Summer should be time for outdoors too
Published 8:31 am Wednesday, May 31, 2017
With summer nearly here (and with most schools already out) parents everywhere are planning for summer trips and activities.
Or, at least, I hope they are.
Though I was never one for team sports, the heavy smell of chlorine looms large in my memories of summer days spent at my neighborhood pool in Corpus Christi. In addition, being in the Boy Scouts meant there would definitely be some camping trips at some point.
There is a lot to be said for indoor programs that boost academic prowess and reading capability. I loved spending the hottest days in the cool of my local library, surrounded by more books than I knew what to do with. However, I have found that I’ve gotten older, the opportunities to learn and read never really end. There’s college, of course, and then possibly graduate school or just the odd extra community college course in the evening. Heck, with the Internet and Amazon.com one almost need not leave one’s house to learn an new skill or read a book.
But somewhere in there I managed to lose the ability to set off on my bike for the neighborhood pool and spend the day getting sunburned and doing stupid tricks off the diving board. These days, if I want to spend a week hiking around the Davis Mountains, as I did one week with my Boy Scout troop, it means giving up some other time somewhere else in the year.
Of course I miss spending long days outside because I once did in fact spend long days outside.
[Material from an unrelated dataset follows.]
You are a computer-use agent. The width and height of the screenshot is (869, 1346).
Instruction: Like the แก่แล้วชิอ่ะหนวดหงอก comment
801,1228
The habit was formed early but the knowledge of local tree names, of local birds and waterways and the desire to be among those things remains strong.
Medical data shows that we’re a deeply sick country. We eat poorly. We do not exercise enough and we’re more out of touch with our local green spaces that ever before and that’s a shame. But it’s mostly a shame because it’s not hard to take a step back and hit reset. Our children do not have to wind up like this.
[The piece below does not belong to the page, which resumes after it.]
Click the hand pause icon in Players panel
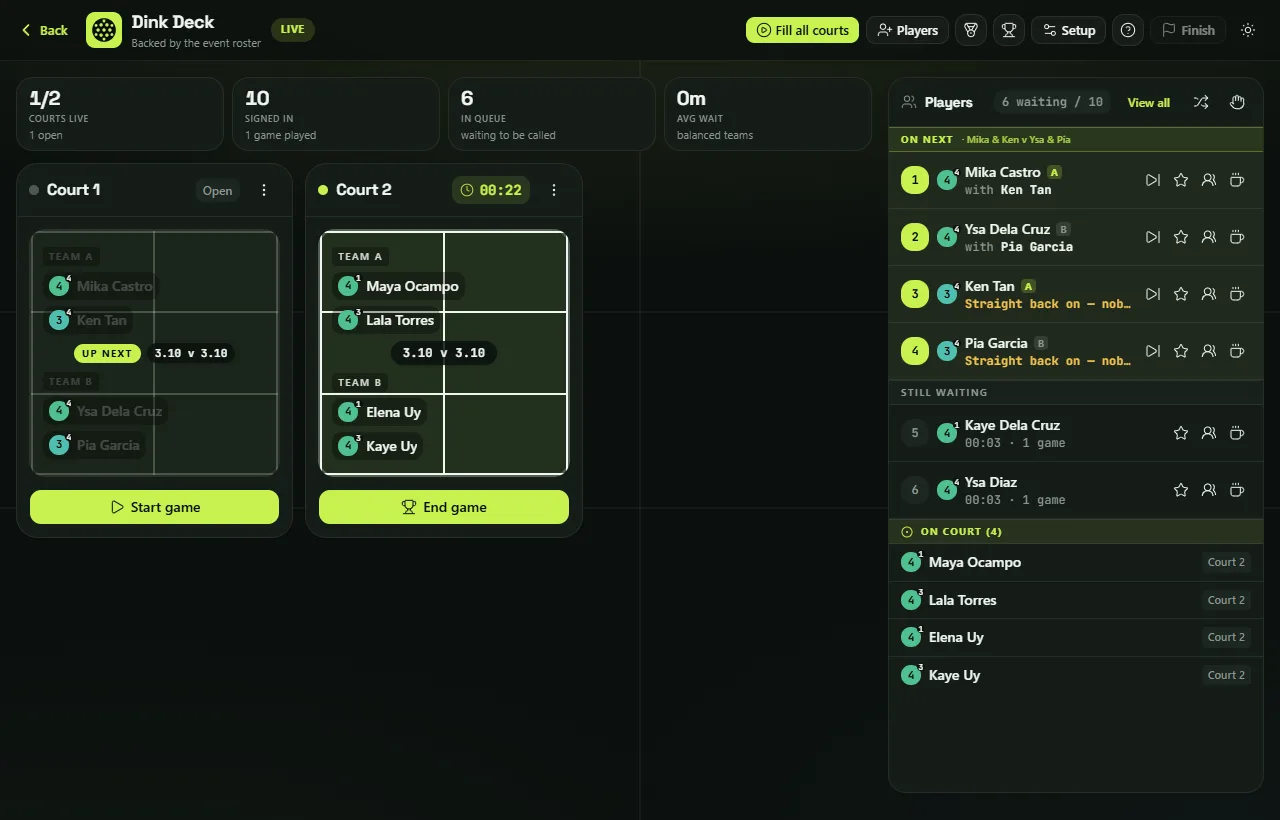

But, of course, it’s up to the parents. Sign your kids up for sailing lessons. Sign them up for swimming lessons. Get them enrolled in Boy Scouts. None of these programs are free generally, but consider the money spent as insurance, insurance against a future spent indoors locked in front of various screens. Insurance against poor health and a sick lifestyle. And yes, I can appreciate the irony in the fact that these very words were written on one of those screens.
Lucky for us, it’s not an either/or choice of summer programming. You do not have to either sign your kid up for swimming lessons or a library camp. You can do both and you should do both. And it will make all the difference that you did.
Jesse Wright is editor of The Port Arthur News.